The Court must, therefore, grant the defendant's motion to dismiss, both for lack of subject matter jurisdiction and to prevent undue interference with New York's local regulatory procedures.
SO ORDERED.
NOTES
[1] This directly conflicts with Ms. Dreskin's statement that she was told by her real estate agent that her father had to be a signatory and thereby, Ms. Dreskin thought, a guarantor of her rental payments. Mr. Dreskin, also, claims that his role was merely that of a guarantor and that Arnav was perfectly aware that his daughter would occupy the apartment. She has, in fact, made all of the monthly payments to Arnav.
[2] The Supreme Court has approved the invocation of the abstention doctrine in four types of cases: (1) where a state court's interpretation of an unclear but pertinent state law might moot or put in a different light a federal constitutional question; (2) where a difficult question of state law is presented that involves state policy concerns whose importance transcends the result in the case at bar; (3) where proceeding with a federal action might interfere with a related state criminal prosecution; and (4) where, in certain exceptional cases, a concurrent state proceeding is pending and a stay or dismissal would achieve wise judicial administration. Colorado River Water Conservation District v. United States, 424 U.S. 800, 814-18, 96 S. Ct. 1236, 1244-46, 47 L. Ed. 2d 483 (1976).

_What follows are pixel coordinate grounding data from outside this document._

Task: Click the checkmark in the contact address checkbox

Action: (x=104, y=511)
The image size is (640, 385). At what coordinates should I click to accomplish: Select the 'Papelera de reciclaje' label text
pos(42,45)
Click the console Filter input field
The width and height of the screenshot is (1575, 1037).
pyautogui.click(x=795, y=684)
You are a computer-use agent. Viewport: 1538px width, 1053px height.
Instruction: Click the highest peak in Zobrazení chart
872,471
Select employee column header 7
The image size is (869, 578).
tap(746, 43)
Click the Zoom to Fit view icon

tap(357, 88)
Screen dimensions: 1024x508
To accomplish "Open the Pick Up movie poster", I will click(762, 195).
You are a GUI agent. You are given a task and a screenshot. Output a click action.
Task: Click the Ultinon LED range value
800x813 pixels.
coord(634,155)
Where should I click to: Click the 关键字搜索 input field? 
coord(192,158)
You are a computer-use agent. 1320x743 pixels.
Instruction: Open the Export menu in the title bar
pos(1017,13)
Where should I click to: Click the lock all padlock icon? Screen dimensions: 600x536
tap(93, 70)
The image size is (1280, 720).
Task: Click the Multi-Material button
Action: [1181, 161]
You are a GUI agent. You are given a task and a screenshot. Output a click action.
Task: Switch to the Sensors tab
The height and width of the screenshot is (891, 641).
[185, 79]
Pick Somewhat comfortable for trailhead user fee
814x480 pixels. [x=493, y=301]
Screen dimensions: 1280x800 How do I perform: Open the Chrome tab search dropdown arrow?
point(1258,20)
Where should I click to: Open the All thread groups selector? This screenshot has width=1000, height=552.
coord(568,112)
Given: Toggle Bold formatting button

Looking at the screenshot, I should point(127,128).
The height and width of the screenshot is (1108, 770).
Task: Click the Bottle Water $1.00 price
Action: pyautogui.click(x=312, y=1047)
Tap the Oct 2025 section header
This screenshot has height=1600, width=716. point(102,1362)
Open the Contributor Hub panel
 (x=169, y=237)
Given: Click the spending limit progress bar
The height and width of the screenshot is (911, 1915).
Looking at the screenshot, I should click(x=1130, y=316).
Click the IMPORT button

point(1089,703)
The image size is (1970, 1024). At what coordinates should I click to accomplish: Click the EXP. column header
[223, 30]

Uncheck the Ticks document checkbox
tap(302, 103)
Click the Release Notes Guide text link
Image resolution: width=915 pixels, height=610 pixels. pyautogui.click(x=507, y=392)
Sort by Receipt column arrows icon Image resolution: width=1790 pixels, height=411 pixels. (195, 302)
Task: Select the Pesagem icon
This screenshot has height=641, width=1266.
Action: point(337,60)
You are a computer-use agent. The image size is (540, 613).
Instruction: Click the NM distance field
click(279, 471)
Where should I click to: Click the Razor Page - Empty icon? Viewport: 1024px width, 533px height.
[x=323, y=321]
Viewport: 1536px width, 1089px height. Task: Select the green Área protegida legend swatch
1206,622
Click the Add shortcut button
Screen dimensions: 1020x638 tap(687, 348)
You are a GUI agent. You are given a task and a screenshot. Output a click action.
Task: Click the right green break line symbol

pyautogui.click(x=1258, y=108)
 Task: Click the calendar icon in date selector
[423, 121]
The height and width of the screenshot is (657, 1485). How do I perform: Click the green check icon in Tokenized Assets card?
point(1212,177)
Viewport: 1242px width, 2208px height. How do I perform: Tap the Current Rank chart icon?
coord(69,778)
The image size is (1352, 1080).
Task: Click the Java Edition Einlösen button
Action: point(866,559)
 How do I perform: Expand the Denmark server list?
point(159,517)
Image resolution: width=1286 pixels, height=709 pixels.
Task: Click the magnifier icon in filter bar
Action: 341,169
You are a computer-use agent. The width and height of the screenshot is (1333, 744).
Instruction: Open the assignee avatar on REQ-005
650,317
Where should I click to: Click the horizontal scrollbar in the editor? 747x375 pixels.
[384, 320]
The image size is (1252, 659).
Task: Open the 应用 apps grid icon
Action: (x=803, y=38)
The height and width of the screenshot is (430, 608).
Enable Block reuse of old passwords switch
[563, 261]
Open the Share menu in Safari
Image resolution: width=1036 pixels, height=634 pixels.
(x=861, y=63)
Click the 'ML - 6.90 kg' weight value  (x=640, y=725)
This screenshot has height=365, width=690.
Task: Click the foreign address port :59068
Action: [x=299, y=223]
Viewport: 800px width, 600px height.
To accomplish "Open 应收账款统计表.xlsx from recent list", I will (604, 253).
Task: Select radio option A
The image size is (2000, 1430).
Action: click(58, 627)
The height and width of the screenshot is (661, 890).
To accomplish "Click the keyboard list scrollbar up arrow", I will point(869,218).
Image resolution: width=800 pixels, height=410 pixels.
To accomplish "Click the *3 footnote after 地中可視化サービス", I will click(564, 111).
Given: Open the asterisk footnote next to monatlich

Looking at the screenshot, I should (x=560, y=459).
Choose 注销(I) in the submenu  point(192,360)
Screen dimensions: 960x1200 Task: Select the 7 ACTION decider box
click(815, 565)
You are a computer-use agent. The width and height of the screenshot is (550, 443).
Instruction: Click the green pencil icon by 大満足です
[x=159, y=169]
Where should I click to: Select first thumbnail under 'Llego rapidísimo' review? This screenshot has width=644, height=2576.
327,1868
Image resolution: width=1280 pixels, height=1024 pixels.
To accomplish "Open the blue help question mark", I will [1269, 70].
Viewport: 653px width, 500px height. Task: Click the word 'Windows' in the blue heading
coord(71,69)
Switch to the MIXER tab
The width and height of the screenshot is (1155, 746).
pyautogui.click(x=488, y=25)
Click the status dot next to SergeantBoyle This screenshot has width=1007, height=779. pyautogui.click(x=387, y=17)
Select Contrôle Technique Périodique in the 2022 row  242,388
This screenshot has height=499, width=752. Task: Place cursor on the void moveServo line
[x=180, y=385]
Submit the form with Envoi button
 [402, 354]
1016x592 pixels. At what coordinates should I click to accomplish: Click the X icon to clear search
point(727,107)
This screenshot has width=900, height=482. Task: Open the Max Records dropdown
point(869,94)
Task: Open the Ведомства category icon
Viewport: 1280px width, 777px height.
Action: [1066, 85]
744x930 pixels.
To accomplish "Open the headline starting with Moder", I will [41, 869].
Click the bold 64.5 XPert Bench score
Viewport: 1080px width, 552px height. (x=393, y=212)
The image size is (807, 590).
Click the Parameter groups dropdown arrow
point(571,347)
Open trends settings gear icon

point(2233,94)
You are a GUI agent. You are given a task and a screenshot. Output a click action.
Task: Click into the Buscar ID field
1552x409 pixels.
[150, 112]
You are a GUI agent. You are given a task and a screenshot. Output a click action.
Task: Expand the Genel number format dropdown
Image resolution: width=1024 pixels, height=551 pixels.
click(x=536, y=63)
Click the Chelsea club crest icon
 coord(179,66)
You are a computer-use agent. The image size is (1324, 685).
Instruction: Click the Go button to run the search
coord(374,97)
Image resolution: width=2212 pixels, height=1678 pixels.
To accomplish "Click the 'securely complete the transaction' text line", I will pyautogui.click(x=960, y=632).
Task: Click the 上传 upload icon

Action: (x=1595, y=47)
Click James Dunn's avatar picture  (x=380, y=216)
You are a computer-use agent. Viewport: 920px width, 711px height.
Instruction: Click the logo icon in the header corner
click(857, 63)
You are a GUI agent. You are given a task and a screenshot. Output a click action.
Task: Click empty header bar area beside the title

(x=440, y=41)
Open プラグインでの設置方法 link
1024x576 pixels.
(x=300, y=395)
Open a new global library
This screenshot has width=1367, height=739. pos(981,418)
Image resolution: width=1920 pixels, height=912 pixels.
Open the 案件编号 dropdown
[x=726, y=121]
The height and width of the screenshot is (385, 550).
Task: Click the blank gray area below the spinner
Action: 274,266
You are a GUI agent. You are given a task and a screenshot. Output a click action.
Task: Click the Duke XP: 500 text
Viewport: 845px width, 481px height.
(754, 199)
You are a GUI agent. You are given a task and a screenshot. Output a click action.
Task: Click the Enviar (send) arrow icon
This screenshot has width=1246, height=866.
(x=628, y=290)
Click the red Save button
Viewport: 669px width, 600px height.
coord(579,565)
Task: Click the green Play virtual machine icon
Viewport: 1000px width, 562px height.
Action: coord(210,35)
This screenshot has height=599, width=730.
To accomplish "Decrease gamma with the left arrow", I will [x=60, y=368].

[3] For an idea of the comprehensiveness and detail of New York's regulatory mechanism, see generally: the Local Emergency Housing Rent Control Act, N.Y. Unconsol. Laws §§ 8601-17 (McKinney 1974 & Supp.1982); The Emergency Tenant Protection Act of 1974, N.Y. Unconsol. Laws §§ 8621-34 (McKinney Supp.1982); the New York City Rent and Rehabilitation Law, N.Y.C. Admin.Code §§ Y51-1.0 to Y51-18.0 (McKinney 1974 & Supp.1982); and the New York City Rent Stabilization Law, N.Y.C. Admin.Code §§ YY51-1.0 to YY51-8.0 (McKinney 1974 & Supp.1982); as well as the various regulations promulgated pursuant to these acts and codes.
[4] In addition, at the conclusion of a CAB proceeding, an aggrieved party remains with the right to seek review in the New York State courts, pursuant to Article 78, N.Y.Civ. Prac.Law §§ 7801-06 (McKinney 1981).
[5] All that Arnav can presently reasonably anticipate in damages is part or all of the $4,233.00 in withheld rent. Even the recovery of much of that sum depends upon Arnav's prevailing in the CAB proceeding.
[6] Arnav will not be entitled to damages if the CAB finds that Arnav fraudulently entered into the lease, i.e., with knowledge that Debra Dreskin was the tenant and a primary resident and with intent to evade the rent stabilization laws. Such a determination of fraud on Arnav's part would preclude recovery on the claims before this Court.